◆ Assigned task ◆
In full and without edits, write out the data that follows.

◆ Given data ◆
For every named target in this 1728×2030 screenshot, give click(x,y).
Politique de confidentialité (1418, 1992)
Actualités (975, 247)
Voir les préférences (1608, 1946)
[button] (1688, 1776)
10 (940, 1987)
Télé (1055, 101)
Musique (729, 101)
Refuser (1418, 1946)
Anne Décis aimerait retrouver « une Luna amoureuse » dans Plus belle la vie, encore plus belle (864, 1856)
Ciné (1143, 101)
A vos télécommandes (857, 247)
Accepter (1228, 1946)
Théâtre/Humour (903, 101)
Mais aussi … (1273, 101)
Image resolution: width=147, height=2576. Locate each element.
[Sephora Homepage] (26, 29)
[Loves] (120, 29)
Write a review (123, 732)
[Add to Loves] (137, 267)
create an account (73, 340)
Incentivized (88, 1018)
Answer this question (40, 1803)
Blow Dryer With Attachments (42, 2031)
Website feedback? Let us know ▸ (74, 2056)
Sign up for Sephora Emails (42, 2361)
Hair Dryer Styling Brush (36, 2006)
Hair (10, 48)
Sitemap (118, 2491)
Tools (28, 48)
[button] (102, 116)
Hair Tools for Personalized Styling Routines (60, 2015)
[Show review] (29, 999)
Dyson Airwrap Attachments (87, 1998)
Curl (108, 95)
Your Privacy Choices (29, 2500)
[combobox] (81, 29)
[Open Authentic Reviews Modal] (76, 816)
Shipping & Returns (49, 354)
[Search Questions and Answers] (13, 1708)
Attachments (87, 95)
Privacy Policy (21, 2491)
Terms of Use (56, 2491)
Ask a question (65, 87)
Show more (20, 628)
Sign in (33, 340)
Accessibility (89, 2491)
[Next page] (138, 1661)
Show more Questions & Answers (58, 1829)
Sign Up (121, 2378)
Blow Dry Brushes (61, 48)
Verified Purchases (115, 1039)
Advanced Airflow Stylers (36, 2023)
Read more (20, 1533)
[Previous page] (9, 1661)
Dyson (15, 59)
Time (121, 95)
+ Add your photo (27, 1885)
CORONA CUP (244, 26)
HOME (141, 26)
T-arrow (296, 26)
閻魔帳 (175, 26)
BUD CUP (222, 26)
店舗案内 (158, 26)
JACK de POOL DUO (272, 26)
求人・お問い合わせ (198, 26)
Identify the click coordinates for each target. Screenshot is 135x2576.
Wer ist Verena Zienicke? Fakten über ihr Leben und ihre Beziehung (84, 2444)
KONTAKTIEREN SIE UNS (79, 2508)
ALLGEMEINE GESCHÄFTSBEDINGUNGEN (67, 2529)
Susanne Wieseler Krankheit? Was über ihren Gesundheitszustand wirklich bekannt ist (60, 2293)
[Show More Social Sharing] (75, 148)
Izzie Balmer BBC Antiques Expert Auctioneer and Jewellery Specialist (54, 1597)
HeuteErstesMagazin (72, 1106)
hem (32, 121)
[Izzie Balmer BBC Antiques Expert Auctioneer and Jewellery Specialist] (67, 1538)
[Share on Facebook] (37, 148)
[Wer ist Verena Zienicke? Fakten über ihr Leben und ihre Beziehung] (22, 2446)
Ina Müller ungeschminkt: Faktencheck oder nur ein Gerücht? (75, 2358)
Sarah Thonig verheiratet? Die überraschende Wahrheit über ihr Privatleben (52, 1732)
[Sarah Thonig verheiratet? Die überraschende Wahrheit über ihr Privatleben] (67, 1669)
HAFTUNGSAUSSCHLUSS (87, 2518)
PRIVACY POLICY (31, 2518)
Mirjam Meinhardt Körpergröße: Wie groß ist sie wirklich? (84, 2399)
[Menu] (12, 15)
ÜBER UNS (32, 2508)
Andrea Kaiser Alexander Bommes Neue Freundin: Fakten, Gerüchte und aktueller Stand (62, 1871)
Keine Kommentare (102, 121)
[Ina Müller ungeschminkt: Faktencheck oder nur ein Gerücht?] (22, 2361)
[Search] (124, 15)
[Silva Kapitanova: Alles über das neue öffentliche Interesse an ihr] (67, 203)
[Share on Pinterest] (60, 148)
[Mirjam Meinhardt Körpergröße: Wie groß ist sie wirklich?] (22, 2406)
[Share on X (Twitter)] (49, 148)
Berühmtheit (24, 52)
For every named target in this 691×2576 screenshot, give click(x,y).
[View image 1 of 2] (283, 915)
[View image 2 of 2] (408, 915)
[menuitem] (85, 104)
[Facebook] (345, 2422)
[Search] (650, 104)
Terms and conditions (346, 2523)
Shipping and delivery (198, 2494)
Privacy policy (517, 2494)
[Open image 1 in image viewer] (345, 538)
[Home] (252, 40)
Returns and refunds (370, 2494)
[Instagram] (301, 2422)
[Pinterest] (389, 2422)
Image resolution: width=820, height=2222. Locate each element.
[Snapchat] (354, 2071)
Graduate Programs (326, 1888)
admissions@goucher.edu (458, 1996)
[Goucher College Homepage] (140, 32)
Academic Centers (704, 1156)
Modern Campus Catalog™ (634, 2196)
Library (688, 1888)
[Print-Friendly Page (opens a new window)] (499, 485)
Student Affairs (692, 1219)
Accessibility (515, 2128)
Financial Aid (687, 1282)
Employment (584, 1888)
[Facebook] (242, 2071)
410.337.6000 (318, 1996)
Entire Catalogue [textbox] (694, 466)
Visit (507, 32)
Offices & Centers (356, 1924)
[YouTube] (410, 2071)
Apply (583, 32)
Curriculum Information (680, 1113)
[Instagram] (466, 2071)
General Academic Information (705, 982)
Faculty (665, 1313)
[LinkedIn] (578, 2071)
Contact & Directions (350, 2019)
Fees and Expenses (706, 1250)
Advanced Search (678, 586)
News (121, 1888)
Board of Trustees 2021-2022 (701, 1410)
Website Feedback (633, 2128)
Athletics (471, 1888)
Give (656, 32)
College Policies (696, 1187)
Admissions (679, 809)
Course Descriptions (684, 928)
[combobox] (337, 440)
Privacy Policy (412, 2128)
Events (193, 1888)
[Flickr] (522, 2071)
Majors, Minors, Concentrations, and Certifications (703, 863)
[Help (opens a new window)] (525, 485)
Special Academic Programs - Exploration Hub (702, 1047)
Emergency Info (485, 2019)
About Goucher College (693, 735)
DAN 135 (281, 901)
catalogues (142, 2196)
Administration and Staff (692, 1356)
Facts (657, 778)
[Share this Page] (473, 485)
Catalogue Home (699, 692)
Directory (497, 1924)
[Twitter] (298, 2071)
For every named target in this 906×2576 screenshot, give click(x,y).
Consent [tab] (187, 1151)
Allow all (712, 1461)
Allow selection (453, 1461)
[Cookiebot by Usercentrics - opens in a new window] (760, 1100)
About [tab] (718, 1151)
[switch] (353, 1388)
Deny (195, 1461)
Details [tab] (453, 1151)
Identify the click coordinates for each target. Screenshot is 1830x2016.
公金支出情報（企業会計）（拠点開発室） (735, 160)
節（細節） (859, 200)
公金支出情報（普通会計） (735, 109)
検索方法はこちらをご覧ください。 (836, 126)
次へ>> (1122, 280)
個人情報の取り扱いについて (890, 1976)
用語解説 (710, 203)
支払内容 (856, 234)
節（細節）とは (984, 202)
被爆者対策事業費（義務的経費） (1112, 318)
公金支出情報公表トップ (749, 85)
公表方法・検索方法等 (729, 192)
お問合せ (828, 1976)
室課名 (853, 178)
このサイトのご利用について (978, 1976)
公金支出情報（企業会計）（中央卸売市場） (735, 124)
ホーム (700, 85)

◆ Output of the task ◆
For every named target in this 1728×2030 screenshot, give click(x,y).
Politique de confidentialité (1418, 1992)
Actualités (975, 247)
Voir les préférences (1608, 1946)
[button] (1688, 1776)
10 (940, 1987)
Télé (1055, 101)
Musique (729, 101)
Refuser (1418, 1946)
Anne Décis aimerait retrouver « une Luna amoureuse » dans Plus belle la vie, encore plus belle (864, 1856)
Ciné (1143, 101)
A vos télécommandes (857, 247)
Accepter (1228, 1946)
Théâtre/Humour (903, 101)
Mais aussi … (1273, 101)
Image resolution: width=147, height=2576. Locate each element.
[Sephora Homepage] (26, 29)
[Loves] (120, 29)
Write a review (123, 732)
[Add to Loves] (137, 267)
create an account (73, 340)
Incentivized (88, 1018)
Answer this question (40, 1803)
Blow Dryer With Attachments (42, 2031)
Website feedback? Let us know ▸ (74, 2056)
Sign up for Sephora Emails (42, 2361)
Hair Dryer Styling Brush (36, 2006)
Hair (10, 48)
Sitemap (118, 2491)
Tools (28, 48)
[button] (102, 116)
Hair Tools for Personalized Styling Routines (60, 2015)
[Show review] (29, 999)
Dyson Airwrap Attachments (87, 1998)
Curl (108, 95)
Your Privacy Choices (29, 2500)
[combobox] (81, 29)
[Open Authentic Reviews Modal] (76, 816)
Shipping & Returns (49, 354)
[Search Questions and Answers] (13, 1708)
Attachments (87, 95)
Privacy Policy (21, 2491)
Terms of Use (56, 2491)
Ask a question (65, 87)
Show more (20, 628)
Sign in (33, 340)
Accessibility (89, 2491)
[Next page] (138, 1661)
Show more Questions & Answers (58, 1829)
Sign Up (121, 2378)
Blow Dry Brushes (61, 48)
Verified Purchases (115, 1039)
Advanced Airflow Stylers (36, 2023)
Read more (20, 1533)
[Previous page] (9, 1661)
Dyson (15, 59)
Time (121, 95)
+ Add your photo (27, 1885)
CORONA CUP (244, 26)
HOME (141, 26)
T-arrow (296, 26)
閻魔帳 (175, 26)
BUD CUP (222, 26)
店舗案内 (158, 26)
JACK de POOL DUO (272, 26)
求人・お問い合わせ (198, 26)
Identify the click coordinates for each target. Screenshot is 135x2576.
Wer ist Verena Zienicke? Fakten über ihr Leben und ihre Beziehung (84, 2444)
KONTAKTIEREN SIE UNS (79, 2508)
ALLGEMEINE GESCHÄFTSBEDINGUNGEN (67, 2529)
Susanne Wieseler Krankheit? Was über ihren Gesundheitszustand wirklich bekannt ist (60, 2293)
[Show More Social Sharing] (75, 148)
Izzie Balmer BBC Antiques Expert Auctioneer and Jewellery Specialist (54, 1597)
HeuteErstesMagazin (72, 1106)
hem (32, 121)
[Izzie Balmer BBC Antiques Expert Auctioneer and Jewellery Specialist] (67, 1538)
[Share on Facebook] (37, 148)
[Wer ist Verena Zienicke? Fakten über ihr Leben und ihre Beziehung] (22, 2446)
Ina Müller ungeschminkt: Faktencheck oder nur ein Gerücht? (75, 2358)
Sarah Thonig verheiratet? Die überraschende Wahrheit über ihr Privatleben (52, 1732)
[Sarah Thonig verheiratet? Die überraschende Wahrheit über ihr Privatleben] (67, 1669)
HAFTUNGSAUSSCHLUSS (87, 2518)
PRIVACY POLICY (31, 2518)
Mirjam Meinhardt Körpergröße: Wie groß ist sie wirklich? (84, 2399)
[Menu] (12, 15)
ÜBER UNS (32, 2508)
Andrea Kaiser Alexander Bommes Neue Freundin: Fakten, Gerüchte und aktueller Stand (62, 1871)
Keine Kommentare (102, 121)
[Ina Müller ungeschminkt: Faktencheck oder nur ein Gerücht?] (22, 2361)
[Search] (124, 15)
[Silva Kapitanova: Alles über das neue öffentliche Interesse an ihr] (67, 203)
[Share on Pinterest] (60, 148)
[Mirjam Meinhardt Körpergröße: Wie groß ist sie wirklich?] (22, 2406)
[Share on X (Twitter)] (49, 148)
Berühmtheit (24, 52)
For every named target in this 691×2576 screenshot, give click(x,y).
[View image 1 of 2] (283, 915)
[View image 2 of 2] (408, 915)
[menuitem] (85, 104)
[Facebook] (345, 2422)
[Search] (650, 104)
Terms and conditions (346, 2523)
Shipping and delivery (198, 2494)
Privacy policy (517, 2494)
[Open image 1 in image viewer] (345, 538)
[Home] (252, 40)
Returns and refunds (370, 2494)
[Instagram] (301, 2422)
[Pinterest] (389, 2422)
Image resolution: width=820, height=2222. Locate each element.
[Snapchat] (354, 2071)
Graduate Programs (326, 1888)
admissions@goucher.edu (458, 1996)
[Goucher College Homepage] (140, 32)
Academic Centers (704, 1156)
Modern Campus Catalog™ (634, 2196)
Library (688, 1888)
[Print-Friendly Page (opens a new window)] (499, 485)
Student Affairs (692, 1219)
Accessibility (515, 2128)
Financial Aid (687, 1282)
Employment (584, 1888)
[Facebook] (242, 2071)
410.337.6000 (318, 1996)
Entire Catalogue [textbox] (694, 466)
Visit (507, 32)
Offices & Centers (356, 1924)
[YouTube] (410, 2071)
Apply (583, 32)
Curriculum Information (680, 1113)
[Instagram] (466, 2071)
General Academic Information (705, 982)
Faculty (665, 1313)
[LinkedIn] (578, 2071)
Contact & Directions (350, 2019)
Fees and Expenses (706, 1250)
Advanced Search (678, 586)
News (121, 1888)
Board of Trustees 2021-2022 (701, 1410)
Website Feedback (633, 2128)
Athletics (471, 1888)
Give (656, 32)
College Policies (696, 1187)
Admissions (679, 809)
Course Descriptions (684, 928)
[combobox] (337, 440)
Privacy Policy (412, 2128)
Events (193, 1888)
[Flickr] (522, 2071)
Majors, Minors, Concentrations, and Certifications (703, 863)
[Help (opens a new window)] (525, 485)
Special Academic Programs - Exploration Hub (702, 1047)
Emergency Info (485, 2019)
About Goucher College (693, 735)
DAN 135 (281, 901)
catalogues (142, 2196)
Administration and Staff (692, 1356)
Facts (657, 778)
[Share this Page] (473, 485)
Catalogue Home (699, 692)
Directory (497, 1924)
[Twitter] (298, 2071)
For every named target in this 906×2576 screenshot, give click(x,y).
Consent [tab] (187, 1151)
Allow all (712, 1461)
Allow selection (453, 1461)
[Cookiebot by Usercentrics - opens in a new window] (760, 1100)
About [tab] (718, 1151)
[switch] (353, 1388)
Deny (195, 1461)
Details [tab] (453, 1151)
Identify the click coordinates for each target. Screenshot is 1830x2016.
公金支出情報（企業会計）（拠点開発室） (735, 160)
節（細節） (859, 200)
公金支出情報（普通会計） (735, 109)
検索方法はこちらをご覧ください。 (836, 126)
次へ>> (1122, 280)
個人情報の取り扱いについて (890, 1976)
用語解説 (710, 203)
支払内容 (856, 234)
節（細節）とは (984, 202)
被爆者対策事業費（義務的経費） (1112, 318)
公金支出情報公表トップ (749, 85)
公表方法・検索方法等 (729, 192)
お問合せ (828, 1976)
室課名 (853, 178)
このサイトのご利用について (978, 1976)
公金支出情報（企業会計）（中央卸売市場） (735, 124)
ホーム (700, 85)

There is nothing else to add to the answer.